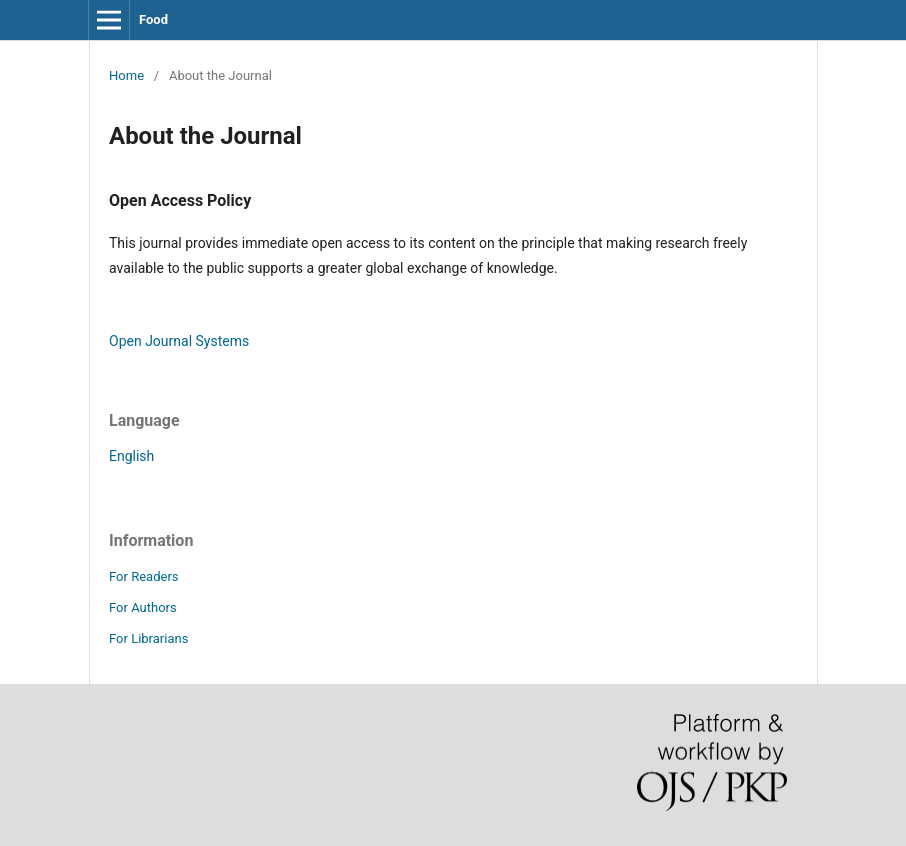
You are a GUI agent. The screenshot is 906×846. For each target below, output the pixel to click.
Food (153, 19)
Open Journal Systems (179, 341)
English (131, 456)
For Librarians (148, 638)
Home (126, 75)
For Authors (143, 607)
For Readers (144, 576)
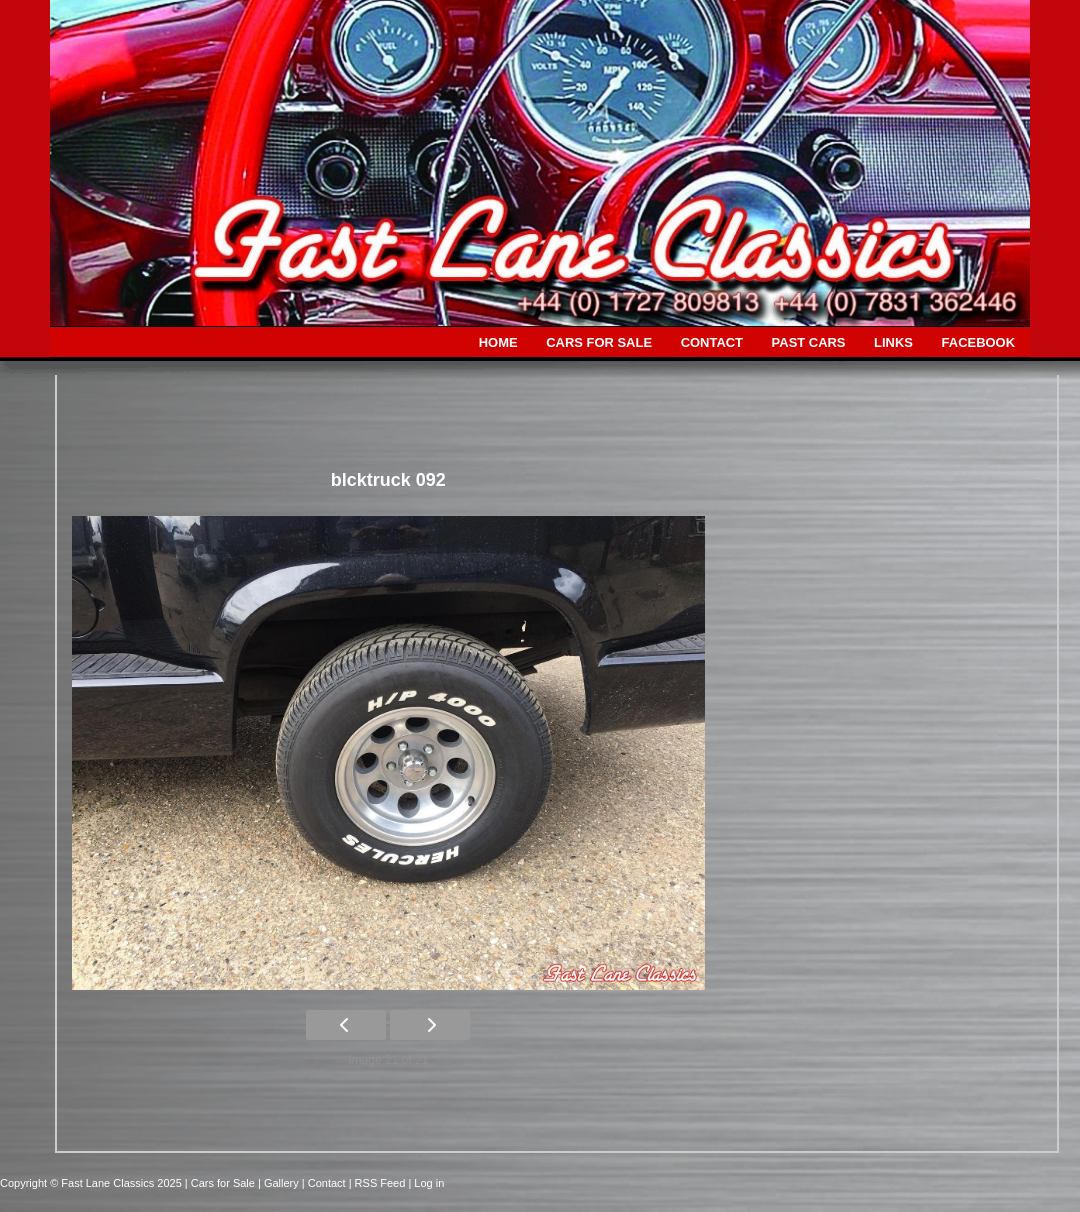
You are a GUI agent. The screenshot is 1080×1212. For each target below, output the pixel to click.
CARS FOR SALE (599, 342)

■ ■ ■ ■ ■ ■ ■

» **Problem details**
Please set out the listing above as a numbered list, skipping any blank lines and leaving the pictures out.

» **Written solution**
1. You are a GUI agent. The screenshot is 906×846. For each target below, output the pixel to click.
2. Food (153, 19)
3. Open Journal Systems (179, 341)
4. English (131, 456)
5. For Librarians (148, 638)
6. Home (126, 75)
7. For Authors (143, 607)
8. For Readers (144, 576)
9. You are a GUI agent. The screenshot is 1080×1212. For each target below, output the pixel to click.
10. CARS FOR SALE (599, 342)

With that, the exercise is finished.